REQUIREMENT: Convert the records below into a two-column CSV with the header row text,answer and one row per record. Place each record's text and its answer in double-quoted fields, replacing any line breaks with spaces.

DATA PROVIDED:
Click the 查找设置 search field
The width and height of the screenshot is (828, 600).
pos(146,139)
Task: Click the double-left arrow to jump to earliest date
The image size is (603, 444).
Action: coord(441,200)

EXERCISE ANSWER:
text,answer
"Click the 查找设置 search field The width and height of the screenshot is (828, 600).","pos(146,139)"
"Task: Click the double-left arrow to jump to earliest date The image size is (603, 444).","Action: coord(441,200)"